The Dallas Morning News
Wednesday, June 23, 2004

Governor finds fiscal optimism on Mexico trip

Perry hopes Texas benefits from neighbor's recovery

By RICARDO SANDOVAL / The Dallas Morning News

MEXICO CITY – Trips to Mexico are nothing new to Texas Gov. Rick Perry – he even visited in 2001 for a few weeks of intense Spanish-language training.

Yet before this week, Mr. Perry had not traveled south with the exclusive goal of encouraging trade between Texas and Mexico.

Economists here said Wednesday that he picked the right time to visit. In the nation's bustling capital, Mr. Perry has found great optimism that the hard times of recent years are over for Texas' most important trading partner.

Mr. Perry met Wednesday with Mexican President Vicente Fox, and today addresses a gathering of Texas energy industry executives looking for business opportunities in Mexico. The Mexico City leg of the governor's three-day swing follows a stop in Monterrey, where he signed a pledge with three Mexican border-state governors to stimulate business.

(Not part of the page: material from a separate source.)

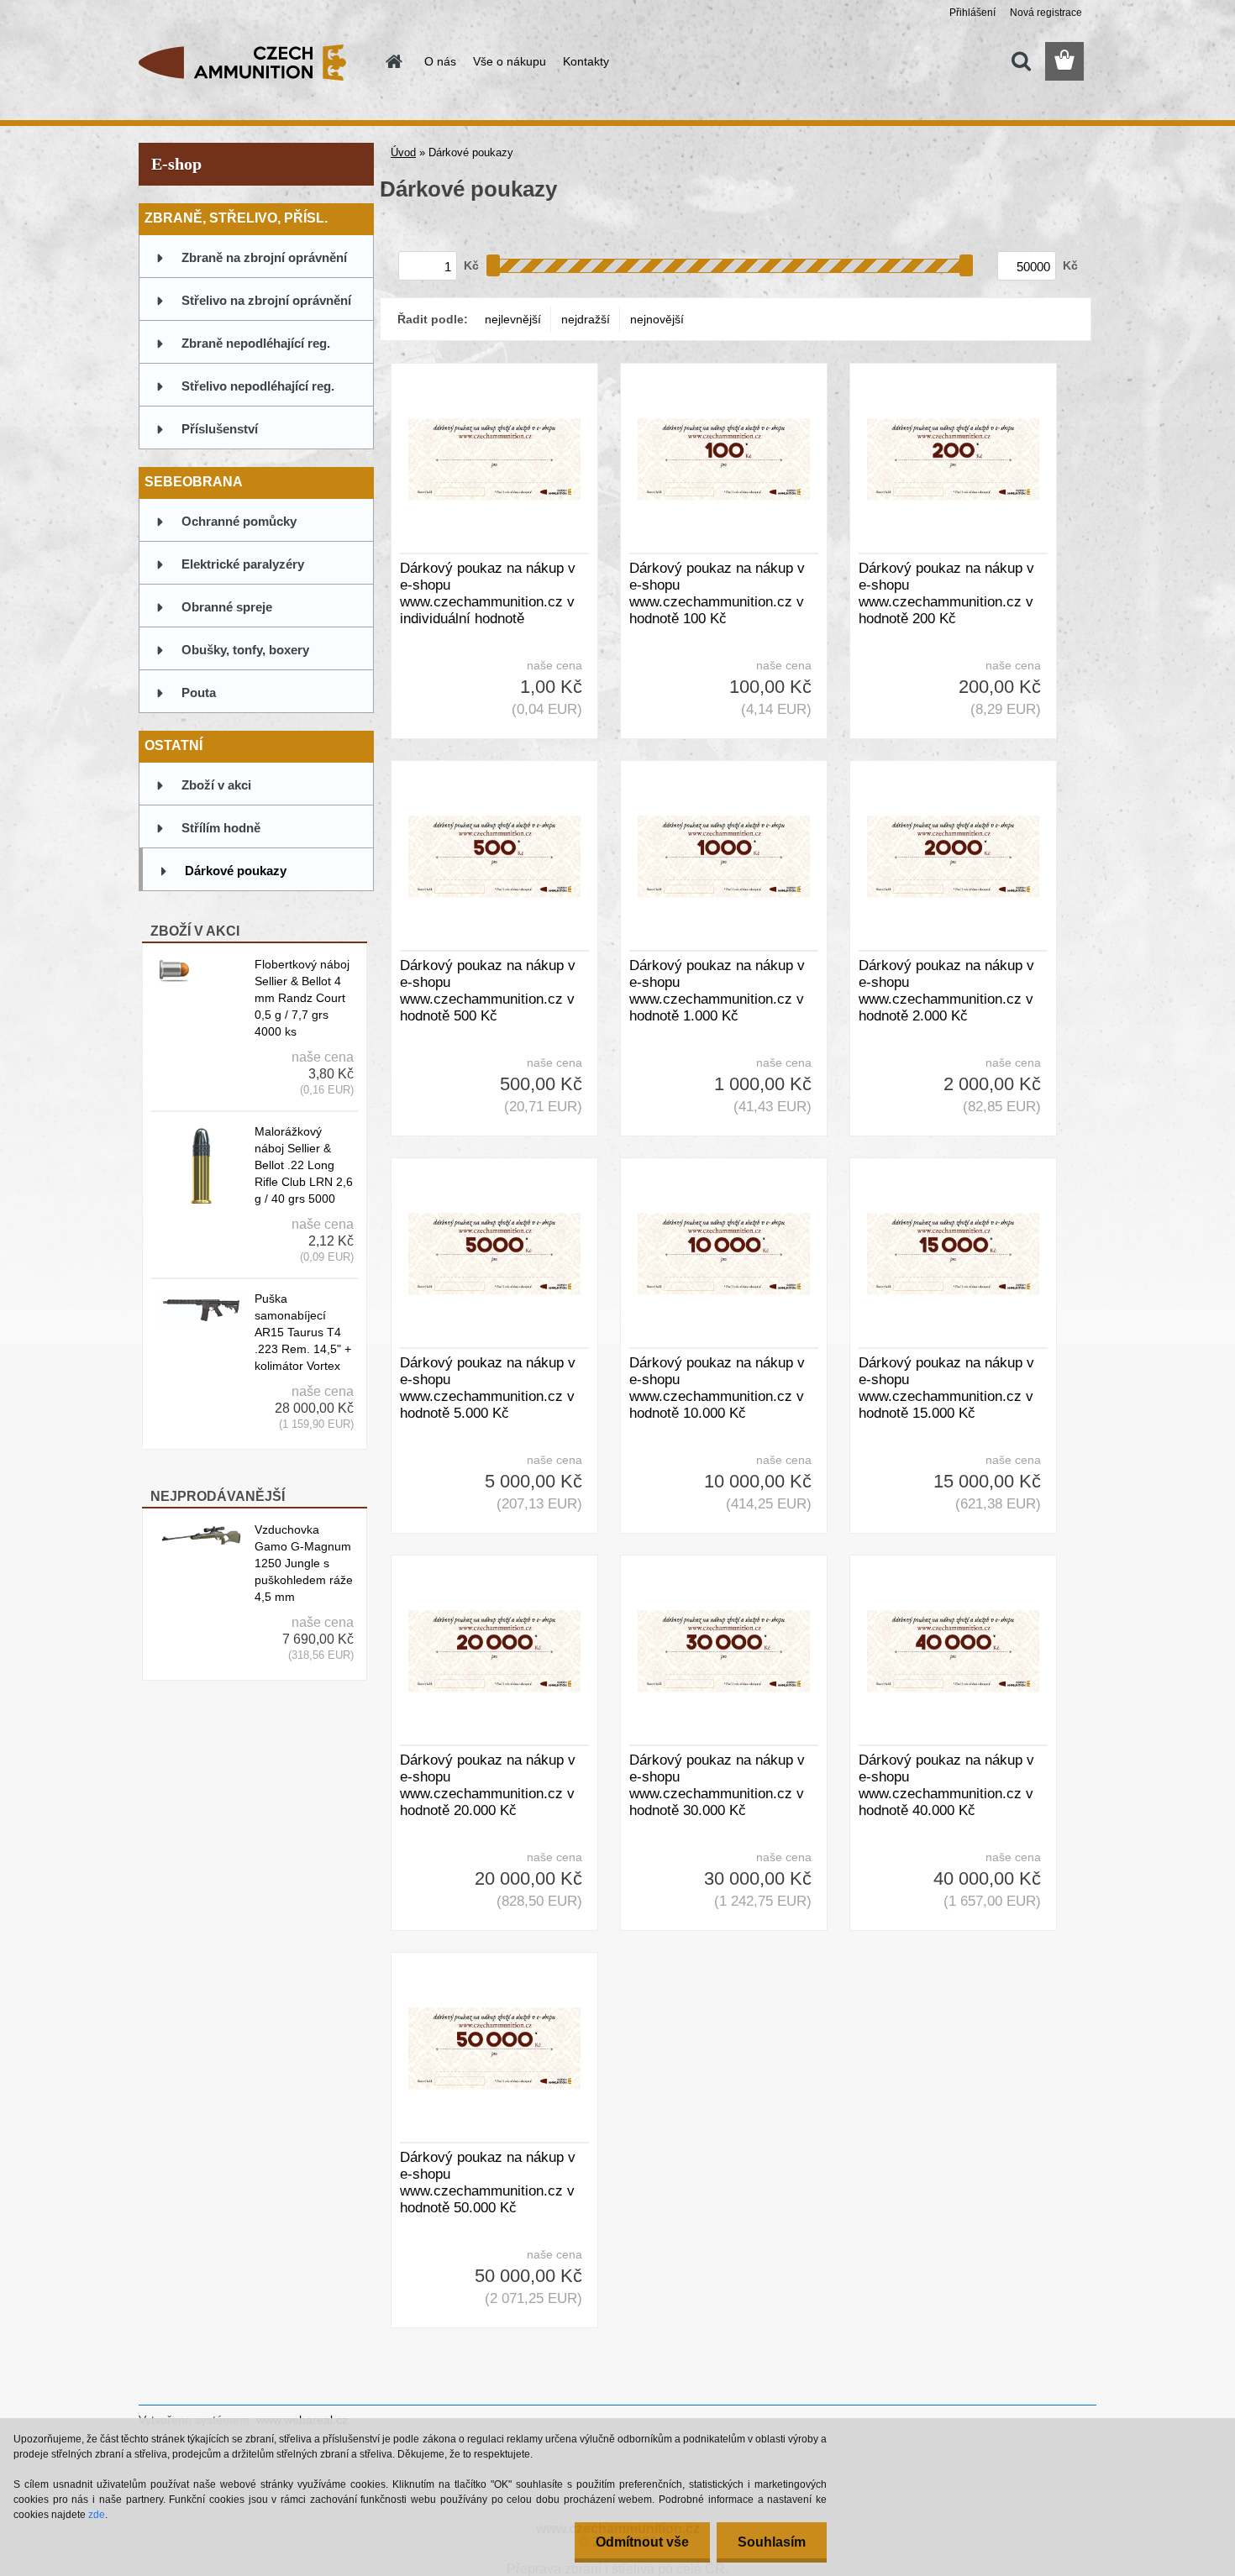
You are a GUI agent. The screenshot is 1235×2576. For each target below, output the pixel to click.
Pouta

The Mexican economy – tied by a lifeline to the fortunes of Texas and the United States – is reviving after three years of no growth, massive manufacturing layoffs and China's emergence as a favored location for offshore American factories.

In an address Wednesday to the American Chamber of Commerce in Mexico, Finance Minister Francisco Gil Díaz rolled out a red carpet for Mr. Perry with an upbeat prognosis for Mexico's financial health.

The country raised its economic growth forecast to 4 percent this year, up from 3 percent to 3.5 percent, on rising U.S. demand for its exports.

"We've always said the correlation was there. It was just a matter of waiting for the economy of the United States to recover," Mr. Díaz said.

Internally, Mexico is collecting more tax revenue. And the nation's cash cow – Petróleos de México, or Pemex – is receiving greater revenue from rising world oil prices and investing unprecedented amounts in new-well exploration.

Mexican officials said Wednesday that the recovery and current growth projections are the result of more than a global upturn and the country's U.S. ties.

"All world economies were stagnant for three years. Today, that's changed," said President Fox in an address to executives of Mexico's mining industry, which has grown 5 percent in 2004. "But mainly, things have changed inside our country."

The Mexican government has also improved its financial stability, converting the bulk of its weighty external debt to longer-term, dollar-based notes with lower interest rates.

Against this backdrop, Mr. Perry arrived looking to boost Texas' trade position.

The state benefits from proximity, and the fact that a majority of U.S.-Mexico trade flows on trucks and trains. Most of that traffic –$41.5 billion – rolls through Texas. Total U.S.-Mexico trade was $235.5 billion in 2003.

"Every dollar of increased trade means greater opportunities for new jobs in Texas," Mr. Perry said before embarking on his tour.

Even so, he will have to deal with some unresolved Texas- Mexico disputes:

• Texas Agricultural Commissioner Susan Combs' request that Mexico suspend plans, announced this week, to inspect imported livestock from the United States.

• Fears that Mexico is doing too little to ensure future compliance with a cross-border water treaty.

• Texas' refusal to accept consular identification cards as official I.D. for Mexican migrants in the states.

Moreover, Mr. Perry's address to Texas energy executives today may ring hollow, because Mexico has no plans to change constitutional barriers to significant foreign involvement in the country's nationalized oil and energy sectors.

Mr. Fox's attempts to reform Mexico's energy laws have largely failed. And Mexico has posted mixed results in its recent sale of service contracts for exploration and development in Mexico's natural-gas rich Burgos Basin, near the Texas border.

Despite the barriers, Mr. Perry said he will look for ways Texas firms can make money in Mexico off of investments in everything from road construction to cross-border gas pipelines.